Yes, CPU-target breakpoint on just 1 CPU.

> 2. Per-task and per-cpu bp.

Task-target breakpoint but pinned to 1 CPU.

> 3. Per-task bp (on all cpus)

Task-target breakpoint that can run on all CPUs.

> right?
>
> For case 1 we still seem to do lots of unnecessary work in
> fetch_bp_busy_slots() by iterating over all CPUs. We are going to bump
> only the CPU's cpu_pinned, so that's the only CPU we need to
> fetch/check.

It'll just do 1 iteration, because cpumask_of_bp() will return a mask
with just the event's target CPU in it.

> For case 2 we also do lots of unnecessary work, again we also need to
> check only 1 CPU (don't need cached_tbp_pinned). Also don't need to do
> atomic_dec/inc on all other CPUs (they dec/inc the same variable).
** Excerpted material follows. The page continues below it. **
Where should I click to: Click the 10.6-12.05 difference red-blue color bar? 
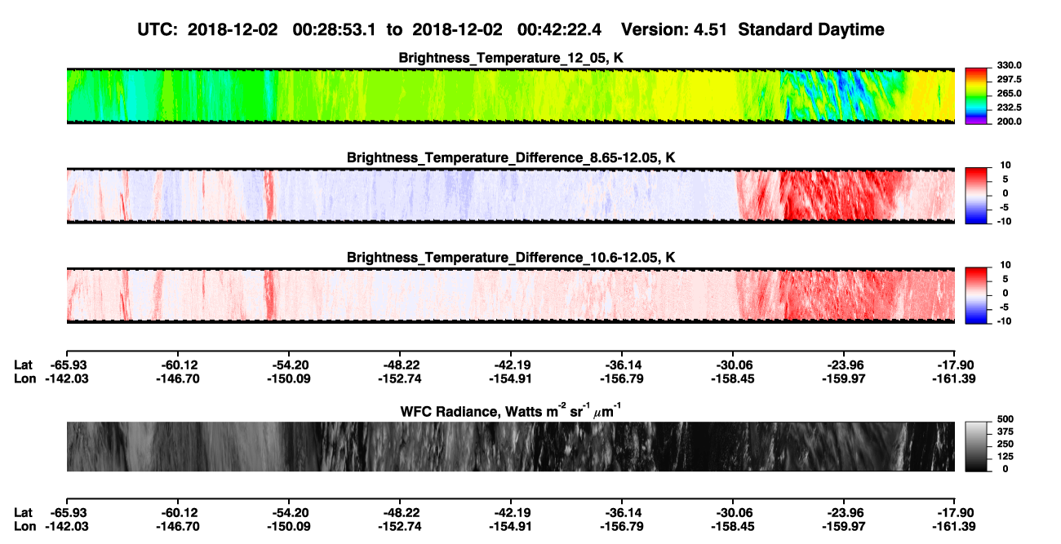(978, 293)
Same as above, just 1 iteration because cpumask_of_bp() does the right
thing. cached_tbp_pinned may still be used if all existing task
breakpoints are CPU-independent (i.e. cpu==-1; granted, doing
task_bp_pinned() once or twice probably is irrelevant in this case).

> Case 3 is the only one when we need to check all CPUs and
> cached_tbp_pinned may be useful.
> But I wonder if we could instead add a per-task
> has_per_cpu_breakpoints flag. Then if the flag is set, we check all
> CPUs as we do now (don't need cached_tbp_pinned). And if it's not set,
> then we could optimize the code even more by making it O(1) instead of
> O(N).

> Namely, we add global tsk_pinned for tasks that don't have
> per-cpu breakpoints, and we update only that tsk_pinned instead of
> iterating over all CPUs.

That seems reasonable.

> I think this will require adding cpu_pinned as well (similar to
> tsk_pinned but aggregated over all CPUs).

> Then the fast path capacity check can become just:
>
> if (bp->hw.target && !bp->hw.target->has_per_cpu_breakpoints && bp->cpu < 0) {
>   if (max_cpu_bp_pinned(type) + task_bp_pinned(-1 /*cpu*/, bp, type) +
> hw_breakpoint_weight(bp) > nr_slots[type])
>     return -ENOSPC;
> }
>
> Does it make any sense?

Yes, I think this might work. I'll see if I can make it work.